Generate a Django secret key

python -c "import secrets; print(secrets.token_urlsafe(50))"

This generates a cryptographically secure random string suitable for Django's SECRET_KEY.


How Cloud Run uses secrets

When we deploy to Cloud Run later, we map secrets to environment variables:

--set-secrets=DATABASE_URL=DATABASE_URL:latest,SECRET_KEY=DJANGO_SECRET_KEY:latest

This tells Cloud Run: "Fetch the latest version of DATABASE_URL from Secret Manager and inject it as the environment variable DATABASE_URL inside the container."

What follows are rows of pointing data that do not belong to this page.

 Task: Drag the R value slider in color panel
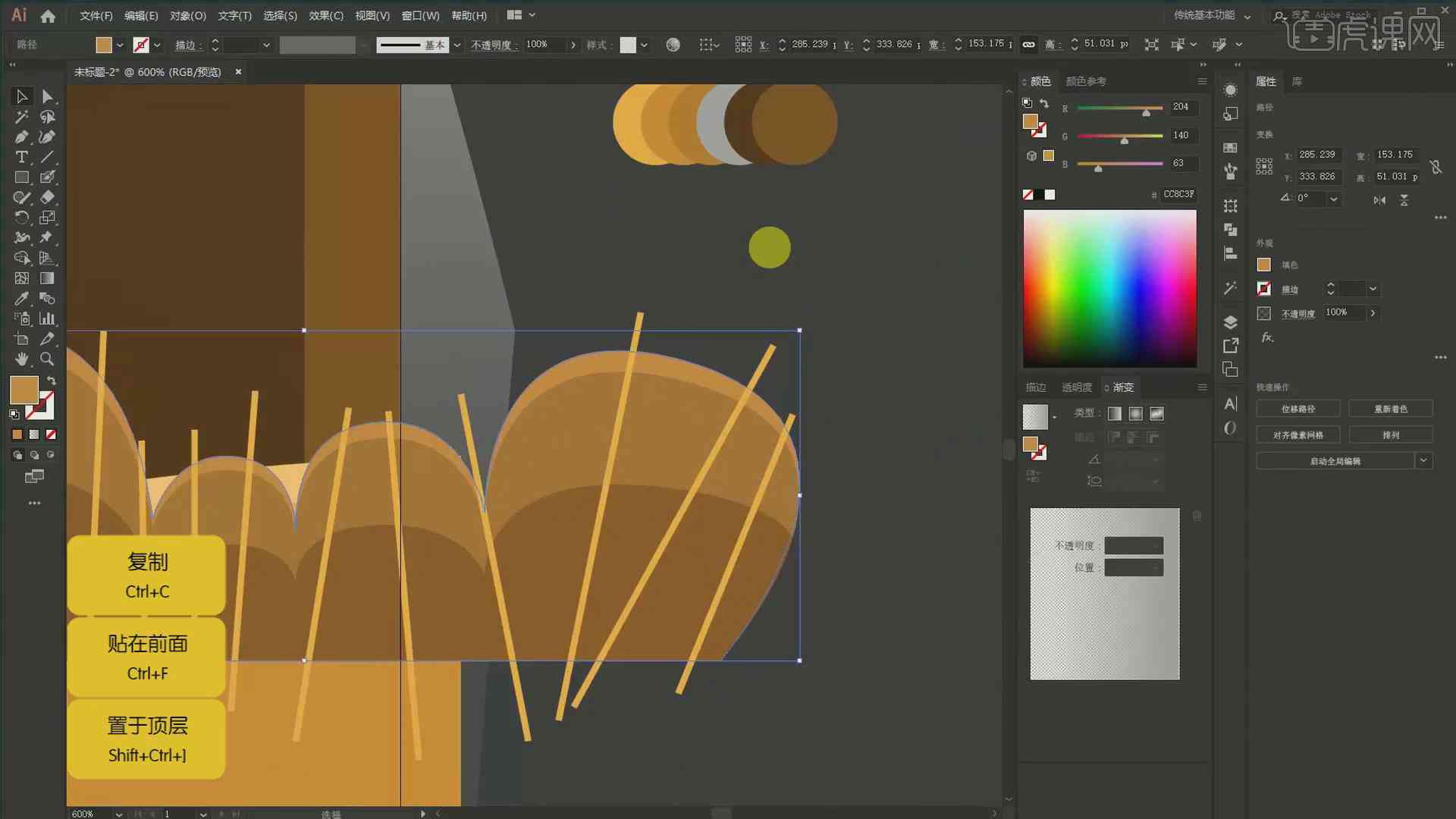click(x=1147, y=112)
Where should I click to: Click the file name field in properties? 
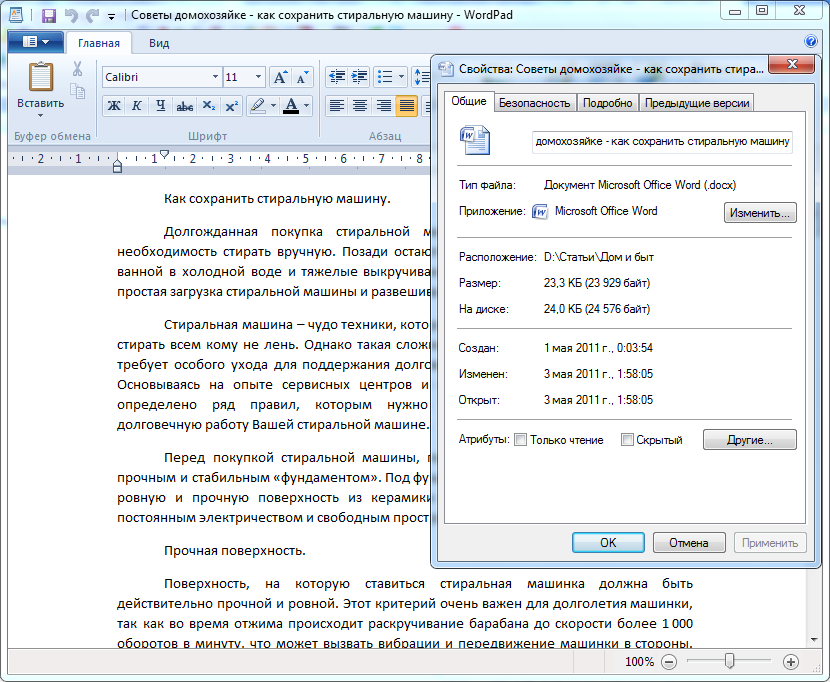663,141
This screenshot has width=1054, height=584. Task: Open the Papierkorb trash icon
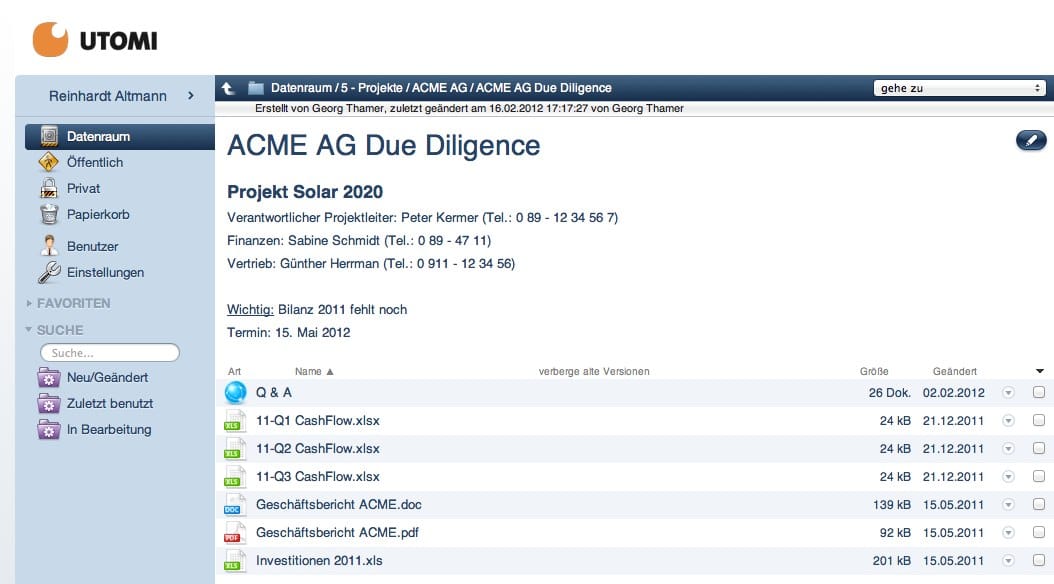point(49,214)
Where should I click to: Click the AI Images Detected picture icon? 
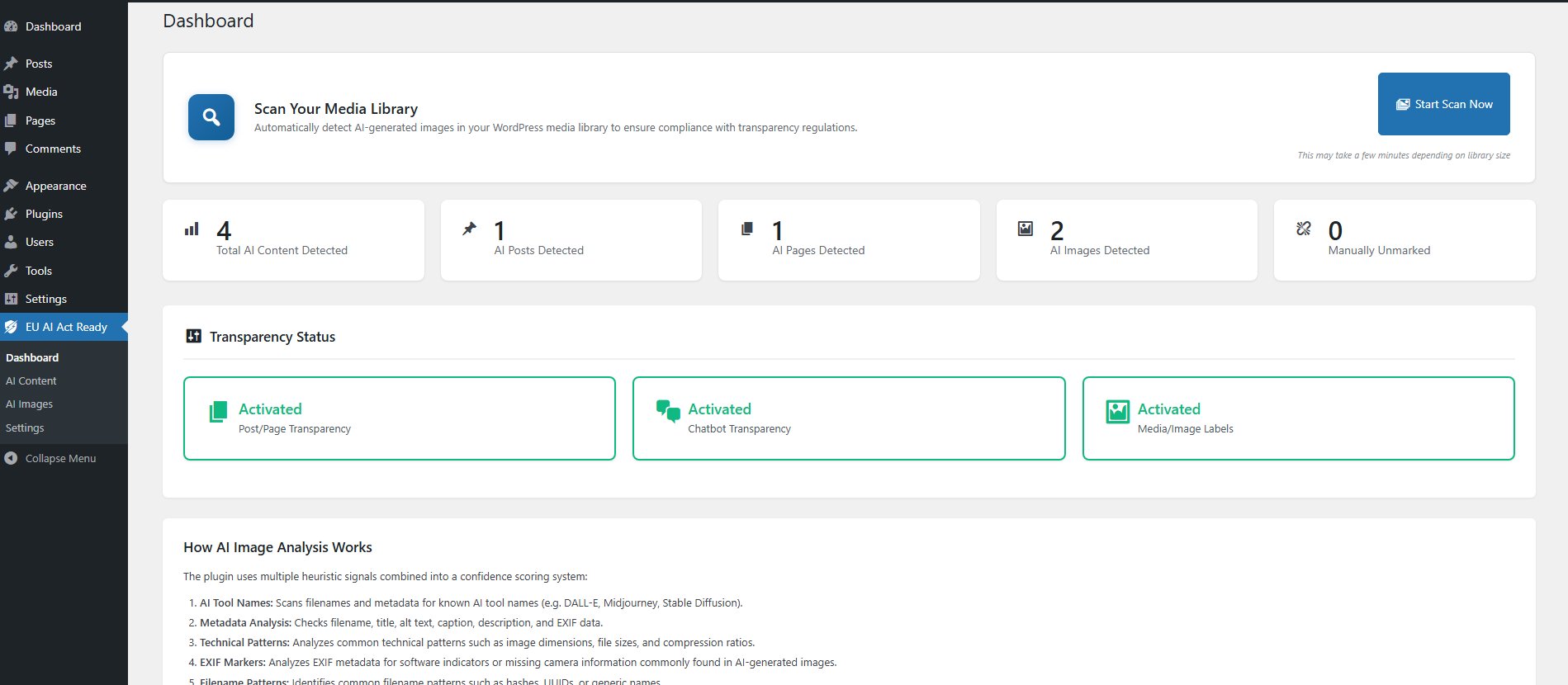point(1025,229)
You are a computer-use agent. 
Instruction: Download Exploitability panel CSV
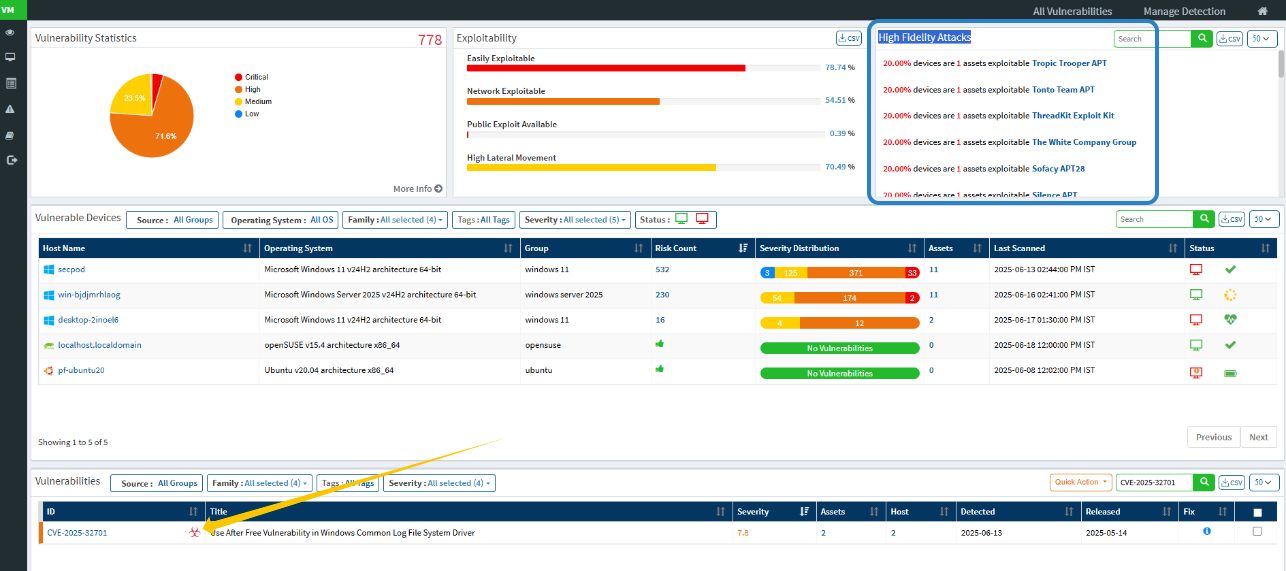848,38
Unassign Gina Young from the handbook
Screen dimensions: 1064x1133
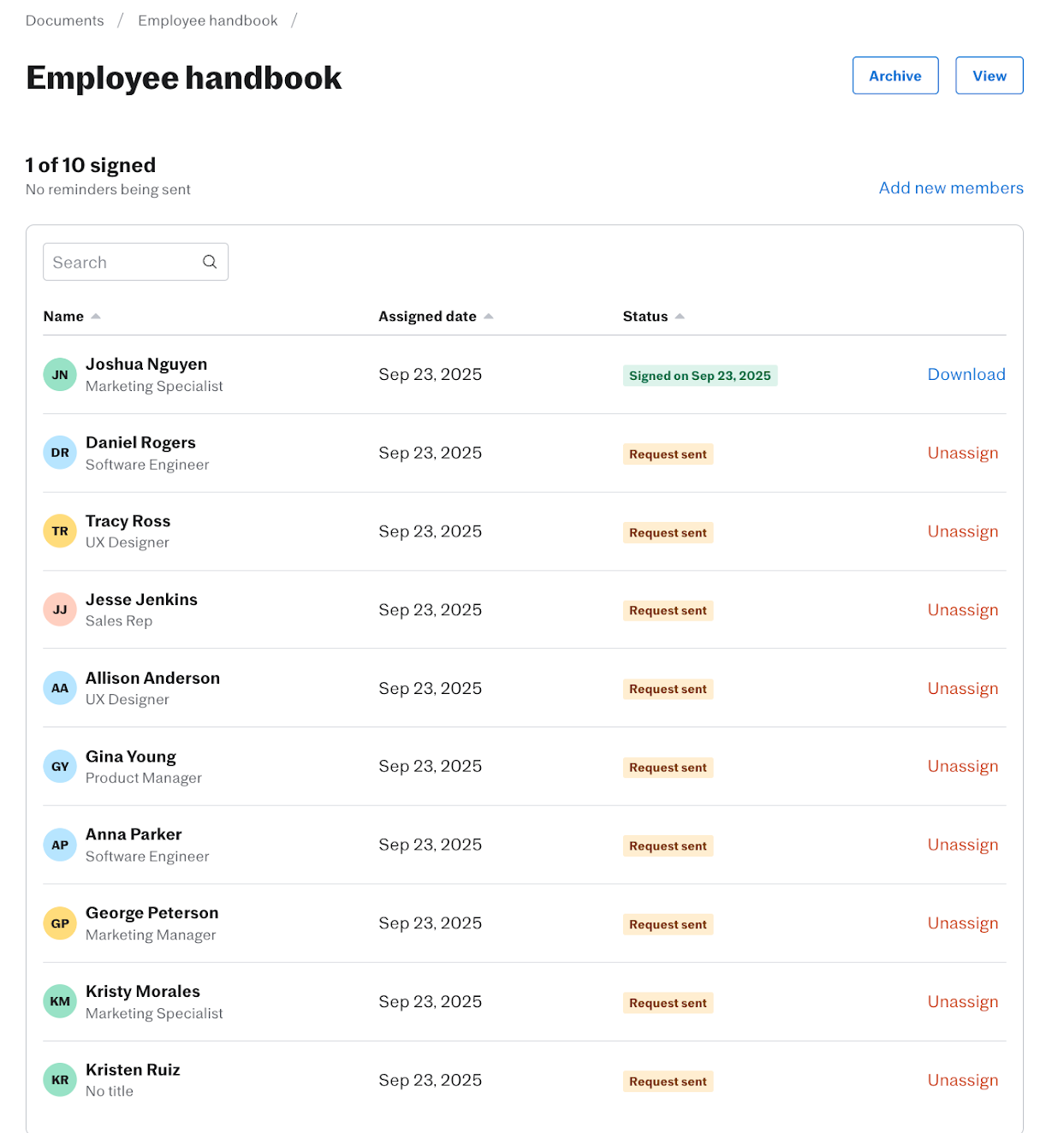pyautogui.click(x=963, y=767)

IAM: Allow Cloud Run to read secrets

We need to grant the service account permission to read secrets. We'll create the service account in the next chapter, but here's the Terraform:

# Allow Cloud Run service account to read all our secrets
resource "google_secret_manager_secret_iam_binding" "run_secret_accessor" {
  secret_id = google_secret_manager_secret.database_url.secret_id
  role     = "roles/secretmanager.secretAccessor"
  members  = ["serviceAccount:${google_service_account.run.email}"]
}

# Repeat for other secrets, or use a project-level policy
resource "google_project_iam_member" "run_secret_accessor" {
  project = var.project_id
  role    = "roles/secretmanager.secretAccessor"
  member  = "serviceAccount:${google_service_account.run.email}"
}

Using google_project_iam_member with roles/secretmanager.secretAccessor at the project level is easier — it grants access to all secrets in the project.


Verify secrets exist

gcloud secrets list

You should see all the secrets we created.


Update a secret (for rotation)

echo -n "new-value" | gcloud secrets versions add SECRET_NAME --data-file=-

The latest tag always points to the newest version. Cloud Run picks up the new value on next container restart or new deploy.